King Solomon's Carpet
- First edition (UK)
- Author: Barbara Vine (Ruth Rendell)
- Language: English
- Genre: Crime / Mystery novel
- Publisher: Viking (UK) Harmony (US)
- Publication date: 1 August 1991
- Publication place: United Kingdom
- Media type: Print/Audiobook
- Pages: 368 (paperback)
- ISBN: 0-14-015691-7
- OCLC: 27640684
- Preceded by: Gallowglass
- Followed by: Asta's Book

= King Solomon's Carpet =

1991 novel by Barbara Vine

King Solomon's Carpet (1991) is a novel by Barbara Vine, pseudonym of Ruth Rendell. It is about the London Underground and the people frequenting it. Vine's novel is inhabited by ordinary passengers, tube aficionados, pickpockets, buskers, vigilantes, and children who go "sledging" on the roofs of train carriages as an initiation rite. The title of the book refers to the legend of King Solomon's magic carpet of green silk which, as it could fly and brought everyone to their destination, is likened to the underground. King Solomon's Carpet is one of the few novels set in London which should be read with the help of a tube map. It won the CWA Gold Dagger for best crime novel of the year in 1991.

==Plot summary==

Jarvis Stringer is a student of the London Tube and its history and of underground trains worldwide. In order to finance his hobby and be able to travel to distant lands to inspect the underground systems in other parts of the world, he lets rooms in an old disused school building he has inherited which is close to the London Underground tracks in West Hampstead. There gather a group of misfits and weirdos, including a squatter, whose dreams of the good life have time and again been shattered as they are constantly victimised by society. There is 24-year-old Alice, an aspiring musician who leaves her husband and new-born baby only to end up busking in various stations in central London. There is Tom, who, after an accident, drops out of music school and is reduced to busking as well but who dreams of one day starting his own business. There is unemployed Tina, whose promiscuity landed her with two children whom she does not take care of in the way her mother thinks she ought to. There is Jed, who volunteers as a vigilante and who, disappointed by humans, lavishes all his love on the hawk he has acquired and which he keeps in the house. And there is Axel, an enigmatic man who regularly travels on the tube in the company of a man disguised as a bear and who is planning something illegal.

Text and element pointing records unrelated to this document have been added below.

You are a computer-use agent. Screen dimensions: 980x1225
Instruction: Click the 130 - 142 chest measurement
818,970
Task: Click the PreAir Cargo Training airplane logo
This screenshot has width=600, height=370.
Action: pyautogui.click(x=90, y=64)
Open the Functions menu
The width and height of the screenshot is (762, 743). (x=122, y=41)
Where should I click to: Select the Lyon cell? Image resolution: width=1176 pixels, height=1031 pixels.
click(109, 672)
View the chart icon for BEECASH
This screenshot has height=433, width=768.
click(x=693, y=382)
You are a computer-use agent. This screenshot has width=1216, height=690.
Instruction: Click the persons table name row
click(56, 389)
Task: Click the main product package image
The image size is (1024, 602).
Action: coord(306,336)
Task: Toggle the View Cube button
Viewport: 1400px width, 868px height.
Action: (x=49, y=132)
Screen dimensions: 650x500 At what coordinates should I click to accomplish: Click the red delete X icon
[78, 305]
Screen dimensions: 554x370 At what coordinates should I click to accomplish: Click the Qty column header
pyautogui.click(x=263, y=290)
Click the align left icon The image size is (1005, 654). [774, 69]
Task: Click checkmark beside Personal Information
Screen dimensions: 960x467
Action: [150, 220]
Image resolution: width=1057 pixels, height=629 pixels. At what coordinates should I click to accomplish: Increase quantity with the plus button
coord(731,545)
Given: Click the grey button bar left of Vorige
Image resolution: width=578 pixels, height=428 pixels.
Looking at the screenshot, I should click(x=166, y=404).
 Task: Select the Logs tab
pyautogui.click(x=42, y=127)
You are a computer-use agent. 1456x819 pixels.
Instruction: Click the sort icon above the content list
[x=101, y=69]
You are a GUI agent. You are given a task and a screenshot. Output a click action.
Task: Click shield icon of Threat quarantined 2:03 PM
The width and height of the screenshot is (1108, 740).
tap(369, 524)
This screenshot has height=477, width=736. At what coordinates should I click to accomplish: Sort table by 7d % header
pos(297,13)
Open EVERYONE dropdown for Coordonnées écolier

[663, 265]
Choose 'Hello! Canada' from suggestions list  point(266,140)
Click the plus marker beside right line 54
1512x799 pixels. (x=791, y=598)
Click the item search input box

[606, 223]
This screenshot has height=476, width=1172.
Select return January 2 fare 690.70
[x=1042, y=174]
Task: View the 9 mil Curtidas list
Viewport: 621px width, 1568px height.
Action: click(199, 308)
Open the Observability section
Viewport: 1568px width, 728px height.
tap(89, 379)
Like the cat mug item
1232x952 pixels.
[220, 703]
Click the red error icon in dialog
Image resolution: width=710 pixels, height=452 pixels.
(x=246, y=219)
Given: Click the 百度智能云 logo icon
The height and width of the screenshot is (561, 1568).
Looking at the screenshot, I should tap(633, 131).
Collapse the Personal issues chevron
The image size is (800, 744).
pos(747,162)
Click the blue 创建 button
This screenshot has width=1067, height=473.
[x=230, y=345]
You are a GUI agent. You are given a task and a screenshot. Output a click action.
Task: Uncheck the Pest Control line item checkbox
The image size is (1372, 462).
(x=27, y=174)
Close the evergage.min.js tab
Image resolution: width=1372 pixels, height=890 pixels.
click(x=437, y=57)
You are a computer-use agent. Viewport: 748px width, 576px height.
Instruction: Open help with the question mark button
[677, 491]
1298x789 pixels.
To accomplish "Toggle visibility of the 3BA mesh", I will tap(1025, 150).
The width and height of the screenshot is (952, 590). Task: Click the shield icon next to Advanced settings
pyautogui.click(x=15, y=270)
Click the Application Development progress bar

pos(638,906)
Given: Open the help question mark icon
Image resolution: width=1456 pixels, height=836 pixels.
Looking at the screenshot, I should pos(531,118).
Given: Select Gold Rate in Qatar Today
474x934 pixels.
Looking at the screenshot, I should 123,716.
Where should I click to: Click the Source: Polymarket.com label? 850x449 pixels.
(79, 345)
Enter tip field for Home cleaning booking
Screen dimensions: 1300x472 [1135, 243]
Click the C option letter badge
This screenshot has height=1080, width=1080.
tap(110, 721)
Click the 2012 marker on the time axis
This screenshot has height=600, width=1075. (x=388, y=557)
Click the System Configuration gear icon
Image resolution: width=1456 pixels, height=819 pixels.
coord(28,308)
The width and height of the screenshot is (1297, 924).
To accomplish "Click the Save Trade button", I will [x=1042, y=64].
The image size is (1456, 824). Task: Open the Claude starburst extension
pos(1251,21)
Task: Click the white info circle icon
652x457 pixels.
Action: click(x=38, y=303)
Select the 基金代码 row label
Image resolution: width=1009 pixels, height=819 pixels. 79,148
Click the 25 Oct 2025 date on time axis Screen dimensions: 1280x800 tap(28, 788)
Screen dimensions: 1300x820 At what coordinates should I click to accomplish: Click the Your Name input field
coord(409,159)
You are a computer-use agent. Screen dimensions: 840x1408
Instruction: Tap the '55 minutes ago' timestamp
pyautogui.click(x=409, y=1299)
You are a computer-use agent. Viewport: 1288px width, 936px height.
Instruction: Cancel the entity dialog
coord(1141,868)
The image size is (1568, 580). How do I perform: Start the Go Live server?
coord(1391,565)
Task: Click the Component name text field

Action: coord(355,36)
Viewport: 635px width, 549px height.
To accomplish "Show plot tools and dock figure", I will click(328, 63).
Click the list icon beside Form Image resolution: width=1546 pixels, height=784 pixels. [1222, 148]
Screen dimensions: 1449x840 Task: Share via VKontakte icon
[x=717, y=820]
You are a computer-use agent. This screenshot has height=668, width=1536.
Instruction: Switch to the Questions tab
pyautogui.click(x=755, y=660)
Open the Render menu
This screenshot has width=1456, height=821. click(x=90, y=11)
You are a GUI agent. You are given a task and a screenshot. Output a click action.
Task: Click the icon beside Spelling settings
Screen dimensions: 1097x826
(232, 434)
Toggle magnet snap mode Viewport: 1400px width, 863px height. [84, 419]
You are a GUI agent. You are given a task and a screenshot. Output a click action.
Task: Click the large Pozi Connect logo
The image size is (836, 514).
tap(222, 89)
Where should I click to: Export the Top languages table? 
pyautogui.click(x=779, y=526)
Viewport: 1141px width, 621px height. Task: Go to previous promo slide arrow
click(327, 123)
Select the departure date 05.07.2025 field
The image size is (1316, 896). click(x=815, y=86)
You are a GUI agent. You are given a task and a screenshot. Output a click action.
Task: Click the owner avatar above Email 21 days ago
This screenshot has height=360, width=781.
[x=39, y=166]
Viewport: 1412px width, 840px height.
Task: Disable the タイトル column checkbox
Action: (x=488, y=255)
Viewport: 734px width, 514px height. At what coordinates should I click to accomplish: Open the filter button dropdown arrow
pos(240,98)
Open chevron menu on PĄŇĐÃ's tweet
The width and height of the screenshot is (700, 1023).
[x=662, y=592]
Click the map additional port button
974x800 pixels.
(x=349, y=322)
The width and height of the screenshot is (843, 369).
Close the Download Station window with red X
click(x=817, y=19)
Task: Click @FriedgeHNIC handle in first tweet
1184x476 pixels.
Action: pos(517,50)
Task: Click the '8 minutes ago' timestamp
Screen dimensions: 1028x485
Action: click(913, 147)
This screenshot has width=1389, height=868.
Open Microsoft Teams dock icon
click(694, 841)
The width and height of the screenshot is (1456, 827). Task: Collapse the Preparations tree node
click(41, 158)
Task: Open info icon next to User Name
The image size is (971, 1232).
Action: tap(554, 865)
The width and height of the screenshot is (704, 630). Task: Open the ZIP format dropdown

Cecilia and Daphne, two old ladies living in the neighbourhood, serve as a foil to this ill-assorted group. It is Cecilia in particular who does not understand how young people such as her daughter Tina can be utterly devoid of morals. She is shocked to learn that her 10-year-old grandson enjoys riding on the roof of carriages as they go through deep-level tunnels. While travelling on the tube herself, her handbag containing her credit cards is stolen, and she suffers a stroke in one of the packed carriages.

The novel is interspersed with extracts from Jarvis Stringer's (fictional) book on the London Underground.